The voice echoed through rolling hills of rice and grain. Morihaus stood at the edge of the valley bowl, staring down into the fertile Rumare where men and elves ran together like stars and regret, and the rivers ran with blood and the curses of the dying, and the world ran together between jungle and plain. Morihaus stood, on two feet and on four hooves, depending on the angle of the observer.

Then he ran. Charging down the valley growing in speed and power, across the marble-white bridge, tearing through the hard earth grown soft with blood, charging till he slammed against the city, horns like adamantine sickles laying low the walls who had ever shown hubris, bent low now to bow before the bull of heaven.

This is the city of the dragon, the Tower of the Dragon. It is the same story, over and over and over again. They come, they speak, there is killing and there is sorrow and there are those who die but do not die, and nobody ever really leaves.

Al-Esh walked the spiraling tower walkways, rising up round turning wheel, and Morihaus followed behind in the darkness. Something stirred in the dream, and wondered,

Why follow this woman?

I have ever followed Paravania, like the ugly farmer that wakes to the splendor of the rising sun. This is nothing new, and my sons and my son's sons follow after her in their own way, chasing beauty and the promise of freedom, often to their own destruction. Mine were not the last horns to gore the city and the tower, as you well know.

So Morihaus followed.

Morihaus looked out a window as he trailed behind, and he could see the distant form of a single man, the man of many men who walked with purpose like no other. The Whitestrake had taken another hero, and was marching alone upon the tower of the saliache to lay their kings low. Morihaus looked away, for he knew where his uncle's quest would end. But he turned back again, before the vision had passed and witnessed Pelin-El's head rolling down the bridge screaming and cursing all who would witness ayleidoon murder.

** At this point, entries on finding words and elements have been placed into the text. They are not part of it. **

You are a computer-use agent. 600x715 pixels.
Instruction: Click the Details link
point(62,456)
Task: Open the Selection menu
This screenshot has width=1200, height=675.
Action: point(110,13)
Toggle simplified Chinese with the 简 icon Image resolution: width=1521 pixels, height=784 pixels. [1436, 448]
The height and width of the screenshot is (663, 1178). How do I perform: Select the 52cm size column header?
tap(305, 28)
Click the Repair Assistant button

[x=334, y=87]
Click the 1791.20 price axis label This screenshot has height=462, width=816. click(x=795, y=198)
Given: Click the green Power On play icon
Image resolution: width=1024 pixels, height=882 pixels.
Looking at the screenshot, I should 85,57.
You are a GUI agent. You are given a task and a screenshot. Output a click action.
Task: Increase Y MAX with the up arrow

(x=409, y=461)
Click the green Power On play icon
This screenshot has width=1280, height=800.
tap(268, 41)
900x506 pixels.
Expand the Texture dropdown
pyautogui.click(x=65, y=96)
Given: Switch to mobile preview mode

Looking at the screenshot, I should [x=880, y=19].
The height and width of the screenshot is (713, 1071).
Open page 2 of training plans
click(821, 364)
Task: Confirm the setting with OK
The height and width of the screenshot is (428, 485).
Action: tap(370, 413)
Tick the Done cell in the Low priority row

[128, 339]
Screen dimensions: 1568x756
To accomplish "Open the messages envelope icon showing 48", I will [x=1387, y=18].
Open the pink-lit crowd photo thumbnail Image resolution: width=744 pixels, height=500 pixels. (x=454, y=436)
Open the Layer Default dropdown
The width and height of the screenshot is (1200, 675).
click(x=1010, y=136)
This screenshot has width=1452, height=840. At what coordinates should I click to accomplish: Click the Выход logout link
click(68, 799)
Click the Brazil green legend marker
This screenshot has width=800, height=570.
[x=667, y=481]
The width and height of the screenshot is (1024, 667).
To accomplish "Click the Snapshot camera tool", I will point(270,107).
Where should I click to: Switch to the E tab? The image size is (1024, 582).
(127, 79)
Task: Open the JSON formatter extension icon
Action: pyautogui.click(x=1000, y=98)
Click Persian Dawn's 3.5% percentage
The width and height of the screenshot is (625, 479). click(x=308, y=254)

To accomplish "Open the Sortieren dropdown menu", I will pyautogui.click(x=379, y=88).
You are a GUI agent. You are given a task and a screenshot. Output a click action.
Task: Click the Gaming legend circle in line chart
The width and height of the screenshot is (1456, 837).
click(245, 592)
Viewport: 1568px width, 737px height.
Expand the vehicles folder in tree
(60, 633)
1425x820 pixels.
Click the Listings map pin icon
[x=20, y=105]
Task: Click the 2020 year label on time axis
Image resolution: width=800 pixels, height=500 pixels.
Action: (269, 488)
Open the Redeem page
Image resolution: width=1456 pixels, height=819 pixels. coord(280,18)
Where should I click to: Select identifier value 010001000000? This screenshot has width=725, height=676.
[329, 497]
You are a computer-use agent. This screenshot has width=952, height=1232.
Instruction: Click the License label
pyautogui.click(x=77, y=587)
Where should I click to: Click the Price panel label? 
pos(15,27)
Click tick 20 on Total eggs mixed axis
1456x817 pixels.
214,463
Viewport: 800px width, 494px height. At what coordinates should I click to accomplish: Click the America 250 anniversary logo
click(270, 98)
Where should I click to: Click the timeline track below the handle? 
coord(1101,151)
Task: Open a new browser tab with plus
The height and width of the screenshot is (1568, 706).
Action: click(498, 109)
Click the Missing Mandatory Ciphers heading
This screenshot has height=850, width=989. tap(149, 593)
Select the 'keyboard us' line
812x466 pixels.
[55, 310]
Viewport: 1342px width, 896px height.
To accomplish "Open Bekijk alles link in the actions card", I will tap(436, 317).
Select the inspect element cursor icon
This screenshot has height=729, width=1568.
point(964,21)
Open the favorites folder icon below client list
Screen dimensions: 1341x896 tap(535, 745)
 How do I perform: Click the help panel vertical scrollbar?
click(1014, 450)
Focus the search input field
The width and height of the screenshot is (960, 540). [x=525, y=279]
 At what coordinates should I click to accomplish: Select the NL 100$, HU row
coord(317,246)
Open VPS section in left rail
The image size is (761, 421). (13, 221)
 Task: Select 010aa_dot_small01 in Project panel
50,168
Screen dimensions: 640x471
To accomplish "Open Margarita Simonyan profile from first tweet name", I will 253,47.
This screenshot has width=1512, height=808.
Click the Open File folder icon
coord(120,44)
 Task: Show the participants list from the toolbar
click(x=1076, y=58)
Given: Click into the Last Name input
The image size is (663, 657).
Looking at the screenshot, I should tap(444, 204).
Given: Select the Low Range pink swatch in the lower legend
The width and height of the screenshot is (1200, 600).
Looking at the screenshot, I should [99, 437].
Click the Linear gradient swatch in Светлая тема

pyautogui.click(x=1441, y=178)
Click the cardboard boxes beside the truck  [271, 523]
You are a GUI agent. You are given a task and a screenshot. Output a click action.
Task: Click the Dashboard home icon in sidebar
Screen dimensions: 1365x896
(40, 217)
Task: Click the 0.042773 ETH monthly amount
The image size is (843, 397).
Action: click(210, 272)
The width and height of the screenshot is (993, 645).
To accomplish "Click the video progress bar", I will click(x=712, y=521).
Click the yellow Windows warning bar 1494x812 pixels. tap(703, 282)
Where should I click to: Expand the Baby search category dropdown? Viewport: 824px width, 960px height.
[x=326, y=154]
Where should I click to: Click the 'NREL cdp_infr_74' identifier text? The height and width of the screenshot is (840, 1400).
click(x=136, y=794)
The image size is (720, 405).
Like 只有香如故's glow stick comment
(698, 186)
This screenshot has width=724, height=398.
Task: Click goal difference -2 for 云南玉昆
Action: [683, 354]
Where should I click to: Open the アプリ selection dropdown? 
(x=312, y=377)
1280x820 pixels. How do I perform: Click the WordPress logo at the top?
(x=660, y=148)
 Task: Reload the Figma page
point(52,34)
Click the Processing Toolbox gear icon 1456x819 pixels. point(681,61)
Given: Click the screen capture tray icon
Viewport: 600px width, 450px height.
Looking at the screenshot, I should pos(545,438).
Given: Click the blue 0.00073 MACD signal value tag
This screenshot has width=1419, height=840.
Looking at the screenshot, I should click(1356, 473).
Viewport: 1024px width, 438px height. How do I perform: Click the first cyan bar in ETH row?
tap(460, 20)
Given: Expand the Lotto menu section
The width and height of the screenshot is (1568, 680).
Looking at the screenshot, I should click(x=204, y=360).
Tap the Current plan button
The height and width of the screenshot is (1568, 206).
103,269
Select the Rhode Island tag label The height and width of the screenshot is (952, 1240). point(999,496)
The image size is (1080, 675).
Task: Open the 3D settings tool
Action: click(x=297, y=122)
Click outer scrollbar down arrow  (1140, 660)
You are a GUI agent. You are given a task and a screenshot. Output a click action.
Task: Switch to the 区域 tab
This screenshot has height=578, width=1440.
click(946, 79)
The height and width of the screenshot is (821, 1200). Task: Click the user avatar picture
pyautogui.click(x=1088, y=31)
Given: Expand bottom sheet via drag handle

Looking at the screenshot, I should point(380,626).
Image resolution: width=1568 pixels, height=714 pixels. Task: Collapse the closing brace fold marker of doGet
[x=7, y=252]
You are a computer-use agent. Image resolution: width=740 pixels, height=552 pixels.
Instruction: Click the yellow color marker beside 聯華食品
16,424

And as Paraval walked she turned her head and looked inward, and she would glimpse the pillar at the wheel's center rising through the tower, glimpse it in the arches every few steps with the spiral staircase that encircled it, and she knew that it would be quicker to rise if she went that way but she didn't. She went the long way, the hard way because she was El-Estia and that was the only way she had ever known.

And Morihaus followed.

Morihaus turned his head to the windows again and he could see on the bridge legions of hoplites forming shieldwalls while other masses rushed forward, the rabble untrained, fresh to war in the last fight. Some might call them former slaves but others called them New Men, born again outside the womb of the whips, now flowing towards the wheel and tower to take what they had remade into their birthright as dreamers of the dream of Esha. And before each legion and horde rode the rallying skiffs, new and old freedmen eager to fight for the dream of their slaveless queen. They surged forward like the rain, each drop individually weak and useless, but together they were as a flood that would wash the elven stain into the Rumare. And soaring high above them was himself, winged and gore-horned Morihaus flew, and upon his back wreathed in glory and reflecting the light of the sun was she... the one who had named freedom, the one who spoke, spoke her words into action. Hers were true words of power. She had spoken this dream of freedom into reality, and now she would fall upon the last bastion of the elves with a vengeance.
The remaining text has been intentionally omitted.